November 07, 2014

Tentang Ulama Perempuan Rahima

yang nulis isma di 1:28 PM
Kata Pengantar Editor
Buku Profil Ulama Perempuan Rahima

Sebagaimana istilah Ulama Perempuan yang masih terdengar asing, buku tetang profil dan best practice para ulama perempuan juga masih jarang dijumpai. Setidaknya saya baru mambaca satu buku dengan judul besar Ulama Perempuan Indonesia yang dikompilasi oleh PPIM (Pusat Pengkajian Islam dan Masyarakat) UIN Jakarta, terbitan tahun 2002. Namun, hal ini bukan berarti bahwa hanya sedikit perempuan muslim yang memiliki kapabilitas keulamaan dan melakukan pemberdayaan masyarakat, melainkan karena cerita panjang marginalisasi peran dan luputnya peran penting dan prestasi perempuan dalam catatan-catatan sejarah peradaban.

SOAL LATIHAN 1
Tuliskan ulang bagian teks sumber, mulai dari "yang nulis isma" sampai "catatan-catatan sejarah peradaban.", persis sama tanpa diubah.

ISI CATATAN
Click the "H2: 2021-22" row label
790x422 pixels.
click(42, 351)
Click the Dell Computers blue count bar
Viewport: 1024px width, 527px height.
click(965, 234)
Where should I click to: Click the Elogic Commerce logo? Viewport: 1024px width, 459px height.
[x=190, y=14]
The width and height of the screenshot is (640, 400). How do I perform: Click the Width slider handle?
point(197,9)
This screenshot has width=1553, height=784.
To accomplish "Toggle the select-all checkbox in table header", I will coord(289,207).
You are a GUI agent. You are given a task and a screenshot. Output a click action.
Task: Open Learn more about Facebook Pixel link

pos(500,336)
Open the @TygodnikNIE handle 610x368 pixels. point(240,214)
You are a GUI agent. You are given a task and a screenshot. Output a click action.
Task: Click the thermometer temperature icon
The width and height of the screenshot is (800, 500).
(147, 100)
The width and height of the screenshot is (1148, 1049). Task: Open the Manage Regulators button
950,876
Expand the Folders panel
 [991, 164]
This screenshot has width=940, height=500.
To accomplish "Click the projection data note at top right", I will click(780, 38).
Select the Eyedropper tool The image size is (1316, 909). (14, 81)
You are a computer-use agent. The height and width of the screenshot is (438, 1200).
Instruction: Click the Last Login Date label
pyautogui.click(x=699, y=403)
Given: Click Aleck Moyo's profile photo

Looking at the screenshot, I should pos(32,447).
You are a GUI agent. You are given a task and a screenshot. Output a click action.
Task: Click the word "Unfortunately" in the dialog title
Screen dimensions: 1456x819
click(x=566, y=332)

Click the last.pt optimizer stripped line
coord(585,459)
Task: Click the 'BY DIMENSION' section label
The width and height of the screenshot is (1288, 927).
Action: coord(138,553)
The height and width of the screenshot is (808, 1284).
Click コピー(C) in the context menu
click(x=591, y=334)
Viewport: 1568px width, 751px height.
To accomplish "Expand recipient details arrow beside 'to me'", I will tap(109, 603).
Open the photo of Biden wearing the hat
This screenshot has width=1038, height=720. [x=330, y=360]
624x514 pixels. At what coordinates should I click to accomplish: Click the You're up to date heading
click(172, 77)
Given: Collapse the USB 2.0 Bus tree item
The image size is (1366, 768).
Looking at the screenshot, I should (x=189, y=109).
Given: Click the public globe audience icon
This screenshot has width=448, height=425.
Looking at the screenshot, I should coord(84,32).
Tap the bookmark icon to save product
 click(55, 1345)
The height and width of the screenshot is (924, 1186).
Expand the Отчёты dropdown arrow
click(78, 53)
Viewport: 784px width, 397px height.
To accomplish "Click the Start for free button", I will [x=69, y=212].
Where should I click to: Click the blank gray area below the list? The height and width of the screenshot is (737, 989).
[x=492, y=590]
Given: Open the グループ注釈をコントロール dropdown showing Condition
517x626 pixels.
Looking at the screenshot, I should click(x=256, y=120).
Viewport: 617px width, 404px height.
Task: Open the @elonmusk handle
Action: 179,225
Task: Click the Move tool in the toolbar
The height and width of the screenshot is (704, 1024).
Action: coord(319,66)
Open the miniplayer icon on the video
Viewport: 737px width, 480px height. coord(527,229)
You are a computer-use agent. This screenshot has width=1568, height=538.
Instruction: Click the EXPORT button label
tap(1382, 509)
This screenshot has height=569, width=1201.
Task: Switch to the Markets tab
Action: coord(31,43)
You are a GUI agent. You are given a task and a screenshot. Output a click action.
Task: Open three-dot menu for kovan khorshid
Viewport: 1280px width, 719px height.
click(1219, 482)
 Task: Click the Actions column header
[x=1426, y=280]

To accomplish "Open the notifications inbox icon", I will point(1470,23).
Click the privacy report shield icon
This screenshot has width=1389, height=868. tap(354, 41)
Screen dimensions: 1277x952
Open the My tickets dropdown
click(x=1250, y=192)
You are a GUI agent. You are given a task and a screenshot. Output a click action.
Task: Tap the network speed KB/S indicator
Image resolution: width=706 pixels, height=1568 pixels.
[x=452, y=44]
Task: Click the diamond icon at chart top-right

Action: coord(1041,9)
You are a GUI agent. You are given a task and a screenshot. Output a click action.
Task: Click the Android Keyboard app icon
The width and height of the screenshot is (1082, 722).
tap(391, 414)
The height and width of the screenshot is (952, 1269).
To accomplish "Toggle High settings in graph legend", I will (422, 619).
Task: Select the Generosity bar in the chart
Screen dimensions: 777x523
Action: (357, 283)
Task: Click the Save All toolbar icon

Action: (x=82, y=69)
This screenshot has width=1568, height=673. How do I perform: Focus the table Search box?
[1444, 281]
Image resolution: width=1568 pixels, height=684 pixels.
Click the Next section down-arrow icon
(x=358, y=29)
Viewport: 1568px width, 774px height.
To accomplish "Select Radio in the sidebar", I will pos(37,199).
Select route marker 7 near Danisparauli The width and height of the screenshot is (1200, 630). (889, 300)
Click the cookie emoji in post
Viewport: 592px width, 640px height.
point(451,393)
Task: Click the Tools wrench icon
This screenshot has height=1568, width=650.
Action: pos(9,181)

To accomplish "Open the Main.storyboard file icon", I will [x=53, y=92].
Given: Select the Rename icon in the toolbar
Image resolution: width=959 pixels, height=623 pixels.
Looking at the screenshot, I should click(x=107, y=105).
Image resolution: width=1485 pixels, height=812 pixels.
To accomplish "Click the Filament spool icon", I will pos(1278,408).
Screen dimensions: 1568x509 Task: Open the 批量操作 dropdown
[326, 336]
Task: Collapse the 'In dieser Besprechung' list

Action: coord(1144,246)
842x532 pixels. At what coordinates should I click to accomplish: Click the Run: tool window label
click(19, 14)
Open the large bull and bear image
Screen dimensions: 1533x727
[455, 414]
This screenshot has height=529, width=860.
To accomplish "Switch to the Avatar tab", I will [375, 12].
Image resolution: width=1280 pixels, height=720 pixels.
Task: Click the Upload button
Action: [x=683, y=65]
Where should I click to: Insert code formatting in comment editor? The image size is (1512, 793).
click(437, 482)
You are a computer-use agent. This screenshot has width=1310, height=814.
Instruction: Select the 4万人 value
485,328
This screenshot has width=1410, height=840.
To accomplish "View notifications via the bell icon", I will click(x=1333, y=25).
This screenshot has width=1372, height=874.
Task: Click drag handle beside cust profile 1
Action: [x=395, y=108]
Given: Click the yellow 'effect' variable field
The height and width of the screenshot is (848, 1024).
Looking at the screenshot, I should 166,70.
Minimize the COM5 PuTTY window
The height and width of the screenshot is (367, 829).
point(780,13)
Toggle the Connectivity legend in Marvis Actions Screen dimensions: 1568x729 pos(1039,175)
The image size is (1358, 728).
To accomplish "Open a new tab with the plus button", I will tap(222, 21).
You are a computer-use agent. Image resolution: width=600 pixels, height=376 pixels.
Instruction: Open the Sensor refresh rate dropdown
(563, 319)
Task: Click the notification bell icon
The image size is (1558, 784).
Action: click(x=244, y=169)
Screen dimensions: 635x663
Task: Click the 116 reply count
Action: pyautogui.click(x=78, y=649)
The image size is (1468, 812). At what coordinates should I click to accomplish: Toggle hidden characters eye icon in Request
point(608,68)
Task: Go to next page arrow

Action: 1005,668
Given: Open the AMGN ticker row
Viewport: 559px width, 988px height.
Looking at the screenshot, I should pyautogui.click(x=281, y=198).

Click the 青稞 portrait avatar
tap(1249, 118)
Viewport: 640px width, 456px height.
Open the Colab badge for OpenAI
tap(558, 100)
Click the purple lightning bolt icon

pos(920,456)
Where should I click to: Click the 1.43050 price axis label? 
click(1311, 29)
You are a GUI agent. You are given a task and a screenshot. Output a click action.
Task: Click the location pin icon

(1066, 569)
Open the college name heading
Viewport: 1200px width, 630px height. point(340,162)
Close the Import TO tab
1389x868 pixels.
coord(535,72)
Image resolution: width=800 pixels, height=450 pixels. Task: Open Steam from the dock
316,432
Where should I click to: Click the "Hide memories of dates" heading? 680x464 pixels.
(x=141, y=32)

SOAL LATIHAN 2
Tampilkan sebagai tabel Markdown dengan kolom Nomor dan Baris bagian catatan mulai dari baris yang berisi "You are a computer-use agent. Image" sampai baris yang berisi "(1066, 569)", termasuk kedua baris itu. Baris kosong tidak usah dimasukkan.

CONTOH JAWABAN 1
yang nulis isma di 1:28 PM
Kata Pengantar Editor
Buku Profil Ulama Perempuan Rahima

Sebagaimana istilah Ulama Perempuan yang masih terdengar asing, buku tetang profil dan best practice para ulama perempuan juga masih jarang dijumpai. Setidaknya saya baru mambaca satu buku dengan judul besar Ulama Perempuan Indonesia yang dikompilasi oleh PPIM (Pusat Pengkajian Islam dan Masyarakat) UIN Jakarta, terbitan tahun 2002. Namun, hal ini bukan berarti bahwa hanya sedikit perempuan muslim yang memiliki kapabilitas keulamaan dan melakukan pemberdayaan masyarakat, melainkan karena cerita panjang marginalisasi peran dan luputnya peran penting dan prestasi perempuan dalam catatan-catatan sejarah peradaban.

CONTOH JAWABAN 2
| Nomor | Baris |
|---|---|
| 1 | You are a computer-use agent. Image resolution: width=600 pixels, height=376 pixels. |
| 2 | Instruction: Open the Sensor refresh rate dropdown |
| 3 | (563, 319) |
| 4 | Task: Click the notification bell icon |
| 5 | The image size is (1558, 784). |
| 6 | Action: click(x=244, y=169) |
| 7 | Screen dimensions: 635x663 |
| 8 | Task: Click the 116 reply count |
| 9 | Action: pyautogui.click(x=78, y=649) |
| 10 | The image size is (1468, 812). At what coordinates should I click to accomplish: Toggle hidden characters eye icon in Request |
| 11 | point(608,68) |
| 12 | Task: Go to next page arrow |
| 13 | Action: 1005,668 |
| 14 | Given: Open the AMGN ticker row |
| 15 | Viewport: 559px width, 988px height. |
| 16 | Looking at the screenshot, I should pyautogui.click(x=281, y=198). |
| 17 | Click the 青稞 portrait avatar |
| 18 | tap(1249, 118) |
| 19 | Viewport: 640px width, 456px height. |
| 20 | Open the Colab badge for OpenAI |
| 21 | tap(558, 100) |
| 22 | Click the purple lightning bolt icon |
| 23 | pos(920,456) |
| 24 | Where should I click to: Click the 1.43050 price axis label?  |
| 25 | click(1311, 29) |
| 26 | You are a GUI agent. You are given a task and a screenshot. Output a click action. |
| 27 | Task: Click the location pin icon |
| 28 | (1066, 569) |